Поставленная задача 1:
Измените в записях строки от той, где стоит «[Manitoba High School», до той, где стоит «Belgique (40, 105)», включительно. Приведите их заново, заменив «Share via» на «Send via» и сохранив всё прочее без изменений, но без картинок.

Текст для чтения:
◇ ◇ ◇ ◇ ◇ ◇ ◇

Размер шрифта
-
+

Литературный путь Цветаевой. Идеология, поэтика, идентичность автора в контексте эпохи - стр. 15

Это очень юная и неопытная книга – «Вечерний альбом». Многие стихи, если их раскрыть случайно, посреди книги, могут вызвать улыбку. Ее нужно читать подряд, как дневник, и тогда каждая строчка будет понятна и уместна. Она вся на грани последних дней детства и первой юности. Если же прибавить, что ее автор владеет не только стихом, но и четкой внешностью внутреннего наблюдения, импрессионистической способностью закреплять текущий миг, то это укажет, какую документальную важность представляет эта книга, принесенная из тех лет, когда обычно слово еще недостаточно послушно, чтобы верно передать наблюдение и чувство38.

Невольно или сознательно подчиняясь прагматике авторского замысла, Волошин указывал на дневниковость как на свойство, придающее книге особенный статус и требующее адекватного читательского отношения. Показательна реакция Цветаевой на отзыв Волошина в письме к нему от 23 декабря 1910 года: «Примите мою искреннюю благодарность за Ваши искренние слова о моей книге. Вы подошли к ней как к жизни, и простили жизни то, чего не прощают литературе» (СС6, 39).

◇ ◇ ◇ ◇ ◇ ◇ ◇

Данные для обработки:
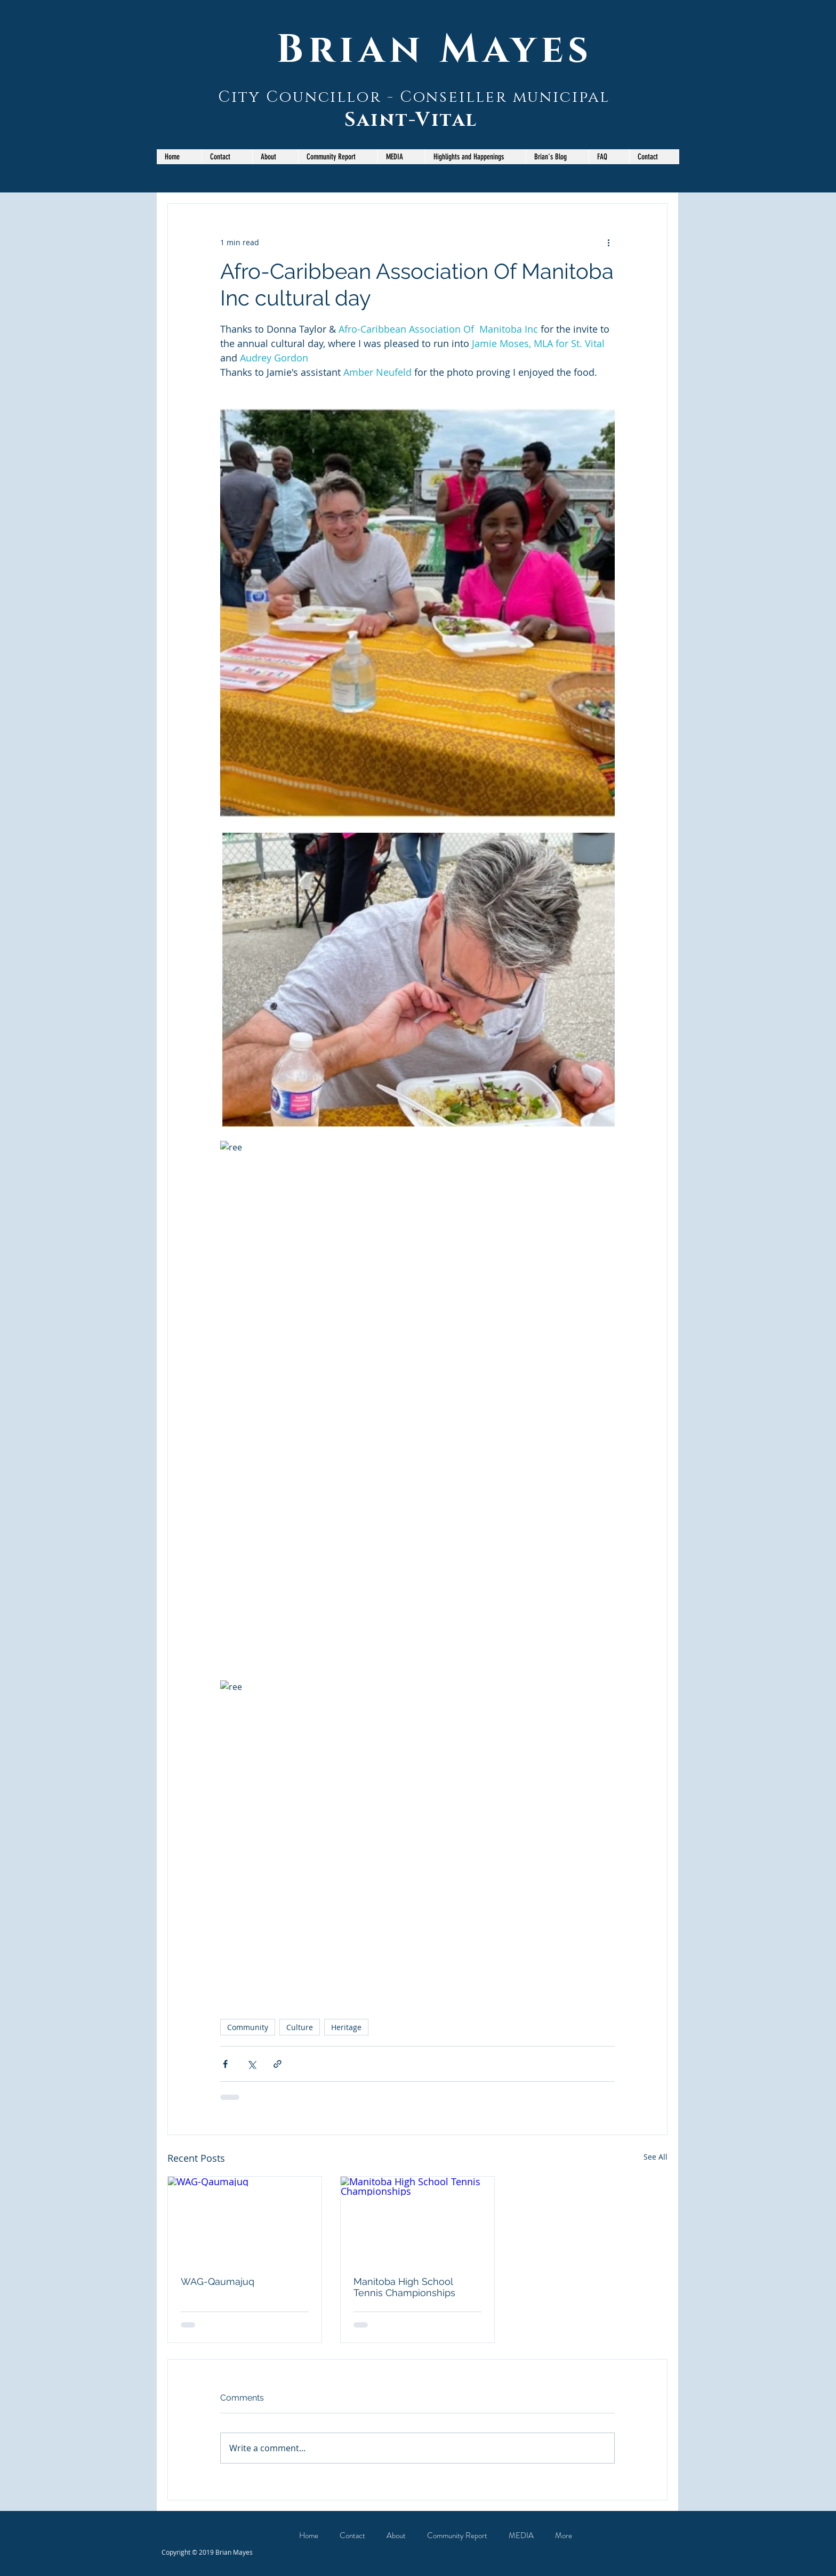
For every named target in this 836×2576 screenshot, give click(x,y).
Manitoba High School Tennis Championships (404, 2287)
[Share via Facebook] (225, 2064)
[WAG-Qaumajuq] (244, 2220)
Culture (299, 2027)
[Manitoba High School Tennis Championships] (417, 2220)
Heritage (346, 2027)
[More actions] (608, 242)
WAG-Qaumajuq (217, 2281)
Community (247, 2027)
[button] (337, 156)
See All (656, 2157)
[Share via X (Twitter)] (251, 2064)
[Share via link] (277, 2064)
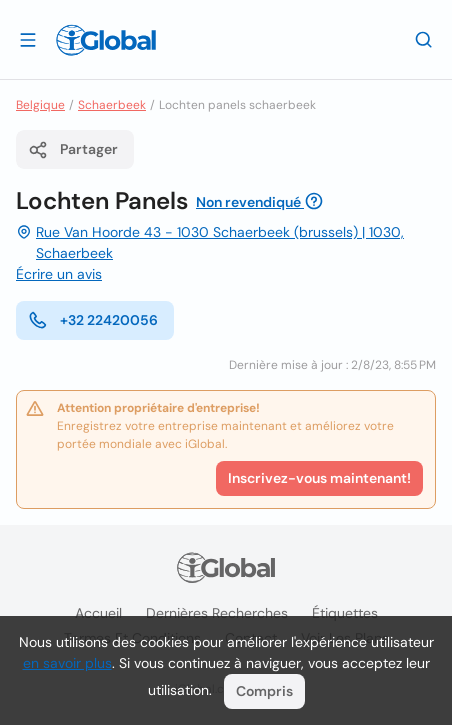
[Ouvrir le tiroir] (28, 39)
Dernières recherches (217, 613)
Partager (73, 150)
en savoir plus (67, 663)
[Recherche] (424, 39)
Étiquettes (345, 613)
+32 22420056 (93, 320)
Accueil (98, 613)
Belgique (40, 105)
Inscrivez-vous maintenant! (319, 478)
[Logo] (106, 40)
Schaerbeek (112, 105)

◇ ◇ ◇ ◇ ◇ ◇ ◇

Поставленная задача 2:
Допишите продолжение текста о литературном пути Цветаевой, начиная сразу после его последнего предложения.

Ответ 1:
[Manitoba High School Tennis Championships] (417, 2220)
Heritage (346, 2027)
[More actions] (608, 242)
WAG-Qaumajuq (217, 2281)
Community (247, 2027)
[button] (337, 156)
See All (656, 2157)
[Send via X (Twitter)] (251, 2064)
[Send via link] (277, 2064)
[Ouvrir le tiroir] (28, 39)
Dernières recherches (217, 613)
Partager (73, 150)
en savoir plus (67, 663)
[Recherche] (424, 39)
Étiquettes (345, 613)
+32 22420056 (93, 320)
Accueil (98, 613)
Belgique (40, 105)

Ответ 2:
Отзыв Волошина в сущности помог кристаллизоваться, словесно оформиться творческому кредо юной Цветаевой39. Намеченное в приведенной фразе противоположение «жизни» и «литературы» стало тем основанием, на котором Цветаева еще долго строила свое творческое самоопределение. С «жизнью» связывались такие понятия, как спонтанность, полнота самовыражения, творческая свобода, с «литературой» – условность, каноничность, связанность правилами. Потому, рассказывая в 1925 году в «Герое труда» о своем литературном дебюте, Цветаева так настойчиво, с первой же строки, стремилась отделить себя от «литературы» и «литераторов». Отсюда и название стихотворения «Литературным прокурорам»: за изложенной в нем авторской программой стояло убеждение, что литературная мерка, с которой подошли к ее первому сборнику некоторые критики, была неуместна.

В другом открыто полемическом стихотворении «Волшебного фонаря» – «В. Я. Брюсову», – отвечая на брюсовское замечание из отзыва на «Вечерний альбом»40, Цветаева декларировала свое сознательное отмежевание от тем и настроений, которые считались выражением духа современности:

Улыбнись в мое «окно»,
Иль к шутам меня причисли, —
Не изменишь, всё равно!
«Острых чувств» и «нужных мыслей»
Мне от Бога не дано.
Нужно петь, что всё темно,
Что над миром сны нависли…
– Так теперь заведено. —
Этих чувств и этих мыслей
Мне от Бога не дано!
(СП, 50)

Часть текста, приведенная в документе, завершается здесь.